_DESCRIPTION OF THE TASK_:
Determine which lines of the records include the word "will", and copy them.

[EXTRACTED ENTRIES Boundary: Start]

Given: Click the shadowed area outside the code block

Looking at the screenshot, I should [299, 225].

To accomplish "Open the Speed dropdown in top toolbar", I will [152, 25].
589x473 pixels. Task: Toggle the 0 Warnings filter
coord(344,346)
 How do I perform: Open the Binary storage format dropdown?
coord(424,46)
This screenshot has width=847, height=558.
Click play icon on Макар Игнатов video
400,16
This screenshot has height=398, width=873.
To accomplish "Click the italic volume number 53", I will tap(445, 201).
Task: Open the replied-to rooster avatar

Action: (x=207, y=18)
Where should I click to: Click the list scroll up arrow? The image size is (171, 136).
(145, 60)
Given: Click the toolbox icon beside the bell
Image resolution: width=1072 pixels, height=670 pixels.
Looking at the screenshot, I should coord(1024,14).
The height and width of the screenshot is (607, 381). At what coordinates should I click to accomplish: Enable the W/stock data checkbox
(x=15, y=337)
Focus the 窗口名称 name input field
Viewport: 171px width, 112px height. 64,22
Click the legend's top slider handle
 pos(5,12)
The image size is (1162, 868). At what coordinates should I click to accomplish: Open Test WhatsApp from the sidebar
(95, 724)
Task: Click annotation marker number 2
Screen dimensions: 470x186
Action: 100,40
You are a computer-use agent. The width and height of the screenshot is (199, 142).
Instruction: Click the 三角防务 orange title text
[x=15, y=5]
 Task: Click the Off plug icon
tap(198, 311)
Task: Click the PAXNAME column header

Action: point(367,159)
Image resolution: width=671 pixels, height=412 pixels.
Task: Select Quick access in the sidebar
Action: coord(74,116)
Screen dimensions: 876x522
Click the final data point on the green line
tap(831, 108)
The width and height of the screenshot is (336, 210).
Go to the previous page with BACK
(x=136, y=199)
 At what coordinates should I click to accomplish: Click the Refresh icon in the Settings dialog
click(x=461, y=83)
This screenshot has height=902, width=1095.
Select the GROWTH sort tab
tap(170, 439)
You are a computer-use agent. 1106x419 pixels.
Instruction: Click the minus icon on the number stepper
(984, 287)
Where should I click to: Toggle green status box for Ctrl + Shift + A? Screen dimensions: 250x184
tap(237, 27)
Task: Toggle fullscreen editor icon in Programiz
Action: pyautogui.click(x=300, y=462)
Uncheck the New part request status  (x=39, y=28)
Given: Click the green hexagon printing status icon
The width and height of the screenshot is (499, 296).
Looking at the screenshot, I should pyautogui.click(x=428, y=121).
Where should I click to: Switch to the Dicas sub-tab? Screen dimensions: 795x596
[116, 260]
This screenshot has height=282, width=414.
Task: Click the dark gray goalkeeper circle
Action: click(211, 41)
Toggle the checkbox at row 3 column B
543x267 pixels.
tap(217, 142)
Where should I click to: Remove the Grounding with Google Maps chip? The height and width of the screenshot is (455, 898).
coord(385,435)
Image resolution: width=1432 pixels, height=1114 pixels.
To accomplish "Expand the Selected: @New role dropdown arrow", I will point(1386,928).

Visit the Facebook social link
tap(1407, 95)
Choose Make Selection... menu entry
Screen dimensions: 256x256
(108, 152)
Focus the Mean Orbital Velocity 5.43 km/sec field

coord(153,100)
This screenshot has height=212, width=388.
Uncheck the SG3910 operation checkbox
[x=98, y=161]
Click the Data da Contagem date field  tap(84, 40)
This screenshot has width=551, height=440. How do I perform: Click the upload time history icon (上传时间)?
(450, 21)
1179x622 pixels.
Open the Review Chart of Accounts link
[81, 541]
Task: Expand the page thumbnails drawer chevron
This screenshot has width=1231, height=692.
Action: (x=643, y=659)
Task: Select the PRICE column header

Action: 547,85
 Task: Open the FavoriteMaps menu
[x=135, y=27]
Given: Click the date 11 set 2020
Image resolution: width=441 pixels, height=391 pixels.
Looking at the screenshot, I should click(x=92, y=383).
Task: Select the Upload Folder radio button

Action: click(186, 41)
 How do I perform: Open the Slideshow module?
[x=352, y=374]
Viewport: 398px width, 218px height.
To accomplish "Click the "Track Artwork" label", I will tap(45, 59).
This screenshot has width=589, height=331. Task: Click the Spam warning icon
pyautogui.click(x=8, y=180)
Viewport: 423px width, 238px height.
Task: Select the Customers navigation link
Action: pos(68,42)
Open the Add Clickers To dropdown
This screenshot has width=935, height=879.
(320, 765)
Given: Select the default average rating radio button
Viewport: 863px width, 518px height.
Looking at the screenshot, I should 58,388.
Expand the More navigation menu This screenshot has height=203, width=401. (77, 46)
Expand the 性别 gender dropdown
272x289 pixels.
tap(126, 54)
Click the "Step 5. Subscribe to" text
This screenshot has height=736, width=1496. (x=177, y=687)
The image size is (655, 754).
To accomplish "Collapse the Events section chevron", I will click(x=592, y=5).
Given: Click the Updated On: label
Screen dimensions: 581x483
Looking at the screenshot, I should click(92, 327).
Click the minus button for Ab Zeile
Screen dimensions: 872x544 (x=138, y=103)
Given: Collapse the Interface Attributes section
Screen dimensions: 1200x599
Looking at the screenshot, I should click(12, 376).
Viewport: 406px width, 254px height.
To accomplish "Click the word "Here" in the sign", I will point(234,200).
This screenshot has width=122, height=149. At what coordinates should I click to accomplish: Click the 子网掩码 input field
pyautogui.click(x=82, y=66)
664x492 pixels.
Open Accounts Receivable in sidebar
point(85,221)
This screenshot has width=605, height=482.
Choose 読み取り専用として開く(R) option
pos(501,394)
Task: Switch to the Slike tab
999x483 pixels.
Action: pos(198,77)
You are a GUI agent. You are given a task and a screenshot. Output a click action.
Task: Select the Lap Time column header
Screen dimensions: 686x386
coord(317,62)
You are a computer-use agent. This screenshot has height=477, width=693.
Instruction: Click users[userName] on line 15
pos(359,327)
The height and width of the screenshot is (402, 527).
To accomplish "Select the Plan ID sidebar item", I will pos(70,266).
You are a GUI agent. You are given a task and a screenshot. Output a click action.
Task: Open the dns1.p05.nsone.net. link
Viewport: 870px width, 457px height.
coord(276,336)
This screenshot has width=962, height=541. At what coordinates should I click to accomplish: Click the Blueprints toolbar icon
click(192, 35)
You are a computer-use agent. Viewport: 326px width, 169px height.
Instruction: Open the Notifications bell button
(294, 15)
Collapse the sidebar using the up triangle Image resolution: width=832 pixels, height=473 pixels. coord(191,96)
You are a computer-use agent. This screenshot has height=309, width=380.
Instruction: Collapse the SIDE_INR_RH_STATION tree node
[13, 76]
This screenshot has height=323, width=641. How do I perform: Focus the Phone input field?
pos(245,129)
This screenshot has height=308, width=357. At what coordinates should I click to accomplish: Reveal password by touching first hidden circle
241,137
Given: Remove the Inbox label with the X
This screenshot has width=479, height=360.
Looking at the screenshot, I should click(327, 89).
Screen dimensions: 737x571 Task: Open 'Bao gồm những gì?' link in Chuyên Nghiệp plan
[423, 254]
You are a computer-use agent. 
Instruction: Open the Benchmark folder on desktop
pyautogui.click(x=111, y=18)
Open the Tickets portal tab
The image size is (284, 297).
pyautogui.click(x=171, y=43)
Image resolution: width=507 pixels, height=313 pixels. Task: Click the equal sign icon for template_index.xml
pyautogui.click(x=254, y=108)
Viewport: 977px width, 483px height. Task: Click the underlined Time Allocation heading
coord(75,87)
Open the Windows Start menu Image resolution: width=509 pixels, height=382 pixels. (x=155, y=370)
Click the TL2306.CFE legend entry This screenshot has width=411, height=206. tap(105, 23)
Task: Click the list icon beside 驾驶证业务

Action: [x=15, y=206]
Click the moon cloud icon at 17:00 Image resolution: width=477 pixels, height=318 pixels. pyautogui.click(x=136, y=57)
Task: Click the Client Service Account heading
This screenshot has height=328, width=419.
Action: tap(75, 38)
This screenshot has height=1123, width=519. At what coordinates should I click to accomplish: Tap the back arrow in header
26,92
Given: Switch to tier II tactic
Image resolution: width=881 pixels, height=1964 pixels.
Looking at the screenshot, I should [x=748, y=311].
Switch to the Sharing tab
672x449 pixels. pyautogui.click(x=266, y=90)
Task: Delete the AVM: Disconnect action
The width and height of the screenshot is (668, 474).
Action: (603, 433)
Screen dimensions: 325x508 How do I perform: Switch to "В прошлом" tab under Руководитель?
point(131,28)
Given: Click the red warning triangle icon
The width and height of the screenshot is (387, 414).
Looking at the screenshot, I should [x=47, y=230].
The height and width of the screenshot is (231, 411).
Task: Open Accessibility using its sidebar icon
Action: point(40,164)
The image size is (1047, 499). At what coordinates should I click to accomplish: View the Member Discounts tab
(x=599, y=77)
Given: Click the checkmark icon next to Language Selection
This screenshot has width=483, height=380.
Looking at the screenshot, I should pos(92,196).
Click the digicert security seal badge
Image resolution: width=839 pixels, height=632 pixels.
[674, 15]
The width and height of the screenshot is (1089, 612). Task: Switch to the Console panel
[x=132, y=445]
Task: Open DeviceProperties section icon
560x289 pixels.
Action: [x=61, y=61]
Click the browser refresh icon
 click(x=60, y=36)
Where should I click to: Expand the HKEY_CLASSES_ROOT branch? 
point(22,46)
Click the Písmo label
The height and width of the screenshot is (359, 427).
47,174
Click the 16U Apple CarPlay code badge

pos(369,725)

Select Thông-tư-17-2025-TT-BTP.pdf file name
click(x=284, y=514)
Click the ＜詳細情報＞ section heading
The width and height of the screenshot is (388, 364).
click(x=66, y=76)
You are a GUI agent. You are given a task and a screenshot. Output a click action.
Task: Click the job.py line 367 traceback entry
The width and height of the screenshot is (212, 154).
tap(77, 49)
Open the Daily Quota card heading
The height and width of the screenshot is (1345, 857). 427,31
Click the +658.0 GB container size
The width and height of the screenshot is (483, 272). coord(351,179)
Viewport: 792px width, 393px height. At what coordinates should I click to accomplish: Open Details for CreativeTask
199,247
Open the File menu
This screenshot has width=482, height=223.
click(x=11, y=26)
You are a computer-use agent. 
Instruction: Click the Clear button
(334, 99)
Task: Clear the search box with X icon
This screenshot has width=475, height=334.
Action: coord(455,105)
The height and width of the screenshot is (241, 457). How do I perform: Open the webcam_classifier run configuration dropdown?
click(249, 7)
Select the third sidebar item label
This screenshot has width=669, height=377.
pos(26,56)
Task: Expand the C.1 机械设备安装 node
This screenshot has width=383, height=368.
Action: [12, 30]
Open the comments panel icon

[EXTRACTED ENTRIES Boundary: End]

_SOLUTION_:
To accomplish "Open the Speed dropdown in top toolbar", I will [152, 25].
To accomplish "Click the italic volume number 53", I will tap(445, 201).
To accomplish "Expand the Selected: @New role dropdown arrow", I will point(1386,928).
To accomplish "Click the "Track Artwork" label", I will tap(45, 59).
To accomplish "Collapse the Events section chevron", I will click(x=592, y=5).
To accomplish "Click the word "Here" in the sign", I will point(234,200).
To accomplish "Select the Plan ID sidebar item", I will pos(70,266).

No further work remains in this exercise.